In the meta‑analysis by Schnaubelt et al,¹⁶ ΔrSO₂ was evaluated as a ROSC indicator. A 7% change in ΔrSO₂ predicted ROSC with 100% sensitivity and 86% specificity. In our study, the optimal cutoff point was established at ΔrSO₂ equal to or above 4 percentage points (sensitivity 80.4%, specificity 83.2%). However, as mentioned earlier, rSO₂ values are significantly higher throughout the resuscitation period in the ROSC patients. An increase of 4 percentage points is relatively small from a clinical perspective. More research is needed to determine the specific value of rSO₂ above which it can be assumed that ROSC has occurred during a given CPR cycle, similar to ETCO₂, where a sudden increase to near normal values, that is, 35–45 mm Hg, may indicate ROSC.
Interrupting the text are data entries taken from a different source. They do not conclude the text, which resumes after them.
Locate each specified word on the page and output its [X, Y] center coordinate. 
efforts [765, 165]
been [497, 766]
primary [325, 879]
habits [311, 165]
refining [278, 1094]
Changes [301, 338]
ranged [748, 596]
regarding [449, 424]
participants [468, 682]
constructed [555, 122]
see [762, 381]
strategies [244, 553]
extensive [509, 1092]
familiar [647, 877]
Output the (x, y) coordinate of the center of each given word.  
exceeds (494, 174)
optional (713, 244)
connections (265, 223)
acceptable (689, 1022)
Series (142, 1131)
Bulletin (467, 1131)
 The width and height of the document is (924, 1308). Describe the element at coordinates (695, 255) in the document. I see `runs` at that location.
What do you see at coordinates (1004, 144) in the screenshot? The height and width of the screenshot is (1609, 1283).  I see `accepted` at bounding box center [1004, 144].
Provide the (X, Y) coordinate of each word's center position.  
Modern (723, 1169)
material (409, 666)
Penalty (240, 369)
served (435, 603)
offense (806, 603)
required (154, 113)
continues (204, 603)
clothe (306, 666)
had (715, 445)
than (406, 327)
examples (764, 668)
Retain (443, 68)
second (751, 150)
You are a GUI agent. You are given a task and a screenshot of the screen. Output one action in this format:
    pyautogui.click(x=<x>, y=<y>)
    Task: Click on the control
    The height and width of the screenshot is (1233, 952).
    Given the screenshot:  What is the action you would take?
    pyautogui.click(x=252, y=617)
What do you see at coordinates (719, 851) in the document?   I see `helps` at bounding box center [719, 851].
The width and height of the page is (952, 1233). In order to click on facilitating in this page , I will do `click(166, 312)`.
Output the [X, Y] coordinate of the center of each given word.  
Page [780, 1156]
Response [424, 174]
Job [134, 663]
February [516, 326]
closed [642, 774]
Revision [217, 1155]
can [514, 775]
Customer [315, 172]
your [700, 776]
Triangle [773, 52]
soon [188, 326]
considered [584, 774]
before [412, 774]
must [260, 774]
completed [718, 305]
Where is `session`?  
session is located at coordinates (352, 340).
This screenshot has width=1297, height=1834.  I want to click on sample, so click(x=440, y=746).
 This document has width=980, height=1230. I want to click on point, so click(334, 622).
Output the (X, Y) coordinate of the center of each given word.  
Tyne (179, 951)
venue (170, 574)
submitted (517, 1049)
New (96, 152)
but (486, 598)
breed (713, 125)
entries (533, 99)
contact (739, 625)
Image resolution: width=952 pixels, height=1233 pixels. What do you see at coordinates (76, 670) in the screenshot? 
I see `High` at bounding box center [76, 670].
Engel et al²⁰ demonstrated that predictive factors for ROSC included: a trend of the last 5 minutes of rSO₂ and ETCO₂, the Δ from the first to the last reading of rSO₂ and ETCO₂, the penultimate minute values of rSO₂ and ETCO₂, and the last‑minute values of rSO₂ and ETCO₂. The rSO₂ measurement was more effective than that of ETCO₂ for predicting ROSC. Our study also demonstrated that rSO₂ was a better predictor of ROSC than ETCO₂. Storm et al²¹ found significantly higher rSO₂ values on hospital admission in patients who experienced out‑of‑hospital CA with CPC 1–2, with mean rSO₂ of 56% and 68%, as compared with rSO₂ values in patients with CPC 3–4, which were 20% and 58%, respectively. However, other works did not show any difference in rSO₂ between the patients with CPC 1–2 (62%) and CPC 3–5 (58%).¹⁶ Our study also did not find any differences between the group of patients who survived at least 30 days with CPC 3–4 and those who survived at least 30 days with CPC 1–2 (P = 0.46). Chen et al²² developed a model to predict the risk of in‑hospital death in post‑CA patients, which included 11 independent predictors: age, malignancy, bicarbonate level, blood urea nitrogen, sodium level, heart rate, respiratory rate, body temperature, SpO₂, norepinephrine use, and lactate level. The nomogram demonstrated good discriminative ability in both the training set (AUC, 0.787; 95% CI, 0.753–0.821) and the test set (AUC, 0.801; 95% CI, 0.778–0.824). Studies evaluating the predictive value of rSO₂ in postresuscitation care within such models are needed.

NIRS technology in postresuscitation monitoring may become an additional element in neuroprognostication within a multimodal approach, encompassing examinations such as electroencephalography (EEG), N20 wave of somatosensory evoked potentials, neuron‑specific enolase (NSE), computed tomography (CT), magnetic resonance imaging (MRI), and clinical assessments, including pupillary and corneal reflexes.²³ However, more research is needed to determine the role of rSO₂ monitoring in postresuscitation care in the context of neuroprognostication.